**Goal of the exercise**
Rewrite the lines below, swapping "Leave" for "Absence" and changing nothing else. Leave out the pictures.

──────────

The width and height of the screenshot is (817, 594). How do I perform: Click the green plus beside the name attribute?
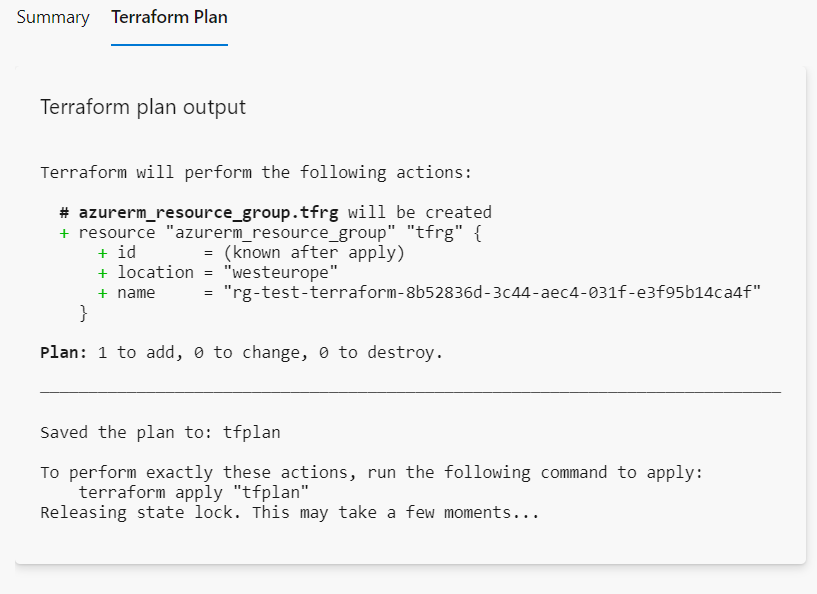click(102, 292)
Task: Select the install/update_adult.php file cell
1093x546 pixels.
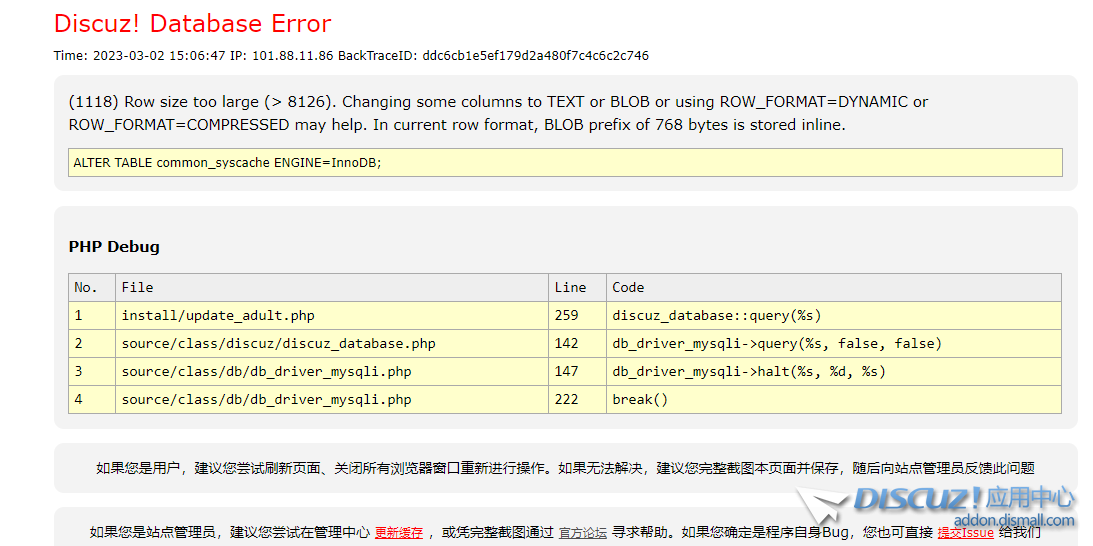Action: [218, 315]
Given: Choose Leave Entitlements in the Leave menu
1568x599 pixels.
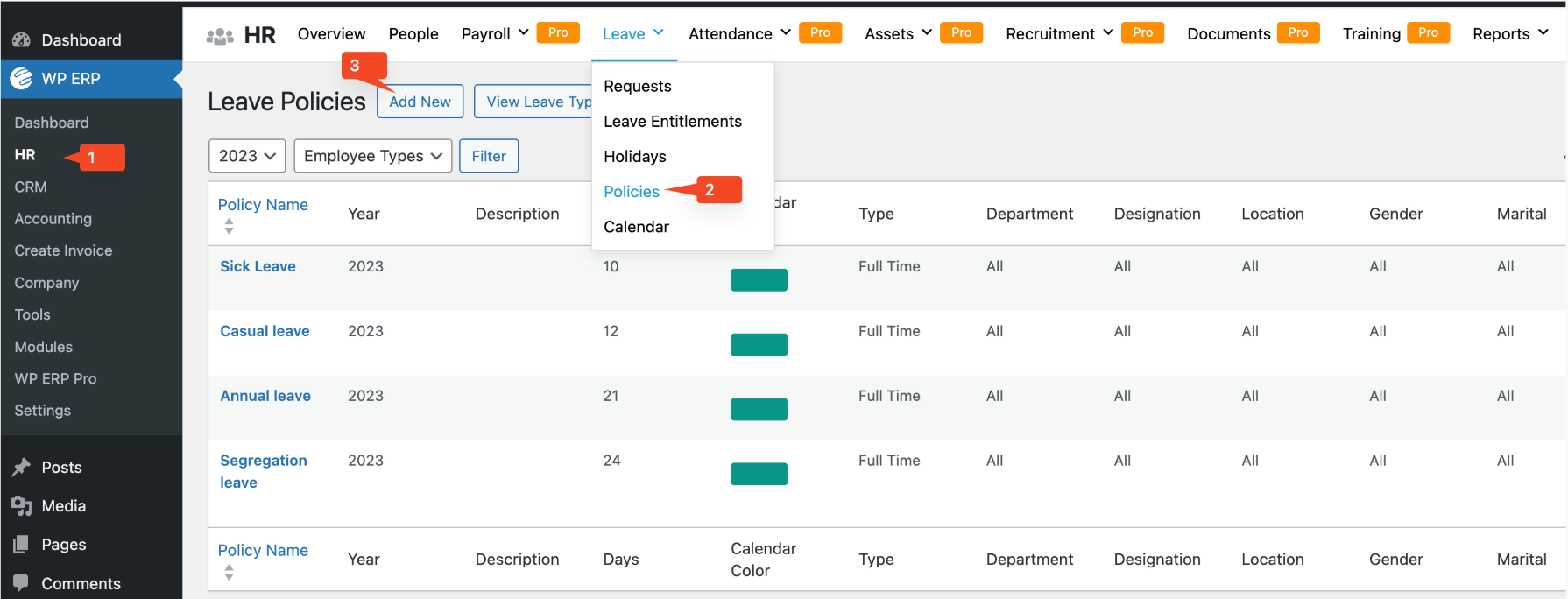Looking at the screenshot, I should [672, 122].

──────────

**The output**
The width and height of the screenshot is (817, 594). How do I perform: Click the green plus beside the name attribute?
click(102, 292)
Task: Select the install/update_adult.php file cell
1093x546 pixels.
Action: [218, 315]
Given: Choose Absence Entitlements in the Absence menu
1568x599 pixels.
Looking at the screenshot, I should [672, 122].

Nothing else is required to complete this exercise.